PROBLEM TO WORK ON - Transcribe exactly the line containing "Task: Edit privacy level with pencil icon" and the remaining lines of the listing below, through the very last.

RECORDS SUPPLIED -
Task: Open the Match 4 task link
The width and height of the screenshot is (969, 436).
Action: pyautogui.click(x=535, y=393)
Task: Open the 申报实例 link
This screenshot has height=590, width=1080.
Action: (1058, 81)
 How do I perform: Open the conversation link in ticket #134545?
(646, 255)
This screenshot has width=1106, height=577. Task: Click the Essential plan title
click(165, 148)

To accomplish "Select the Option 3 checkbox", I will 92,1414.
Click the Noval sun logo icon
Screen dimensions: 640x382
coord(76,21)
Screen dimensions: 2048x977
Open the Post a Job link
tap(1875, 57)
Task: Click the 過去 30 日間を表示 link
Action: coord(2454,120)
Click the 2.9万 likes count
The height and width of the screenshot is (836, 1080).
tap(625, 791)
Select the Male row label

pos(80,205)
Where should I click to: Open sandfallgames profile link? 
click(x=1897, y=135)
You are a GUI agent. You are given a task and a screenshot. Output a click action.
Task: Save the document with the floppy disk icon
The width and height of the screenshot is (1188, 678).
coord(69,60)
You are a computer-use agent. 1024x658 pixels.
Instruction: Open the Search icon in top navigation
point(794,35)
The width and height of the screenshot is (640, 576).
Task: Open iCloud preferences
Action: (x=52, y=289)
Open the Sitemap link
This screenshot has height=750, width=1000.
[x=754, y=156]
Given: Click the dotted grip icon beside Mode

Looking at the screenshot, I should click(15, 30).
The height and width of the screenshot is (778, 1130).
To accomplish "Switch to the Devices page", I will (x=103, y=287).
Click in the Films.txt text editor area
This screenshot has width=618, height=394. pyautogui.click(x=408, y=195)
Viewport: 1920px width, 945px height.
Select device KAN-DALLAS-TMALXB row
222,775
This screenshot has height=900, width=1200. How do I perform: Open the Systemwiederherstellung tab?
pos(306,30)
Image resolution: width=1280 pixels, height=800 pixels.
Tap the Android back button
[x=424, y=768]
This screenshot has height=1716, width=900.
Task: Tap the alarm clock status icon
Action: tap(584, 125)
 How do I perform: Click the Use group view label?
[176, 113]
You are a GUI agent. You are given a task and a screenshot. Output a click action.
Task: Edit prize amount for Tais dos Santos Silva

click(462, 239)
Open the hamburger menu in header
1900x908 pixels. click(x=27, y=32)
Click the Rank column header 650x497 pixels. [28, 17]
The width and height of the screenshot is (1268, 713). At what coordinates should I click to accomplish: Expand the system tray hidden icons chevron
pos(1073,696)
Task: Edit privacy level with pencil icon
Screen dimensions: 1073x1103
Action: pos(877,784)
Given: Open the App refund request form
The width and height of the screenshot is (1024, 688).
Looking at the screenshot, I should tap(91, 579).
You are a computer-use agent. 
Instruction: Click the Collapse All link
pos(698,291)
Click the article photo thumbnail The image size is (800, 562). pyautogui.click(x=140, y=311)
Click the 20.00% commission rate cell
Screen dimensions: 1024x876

ANSWER BELOW -
Task: Edit privacy level with pencil icon
Screen dimensions: 1073x1103
Action: pos(877,784)
Given: Open the App refund request form
The width and height of the screenshot is (1024, 688).
Looking at the screenshot, I should tap(91, 579).
You are a computer-use agent. 
Instruction: Click the Collapse All link
pos(698,291)
Click the article photo thumbnail The image size is (800, 562). pyautogui.click(x=140, y=311)
Click the 20.00% commission rate cell
Screen dimensions: 1024x876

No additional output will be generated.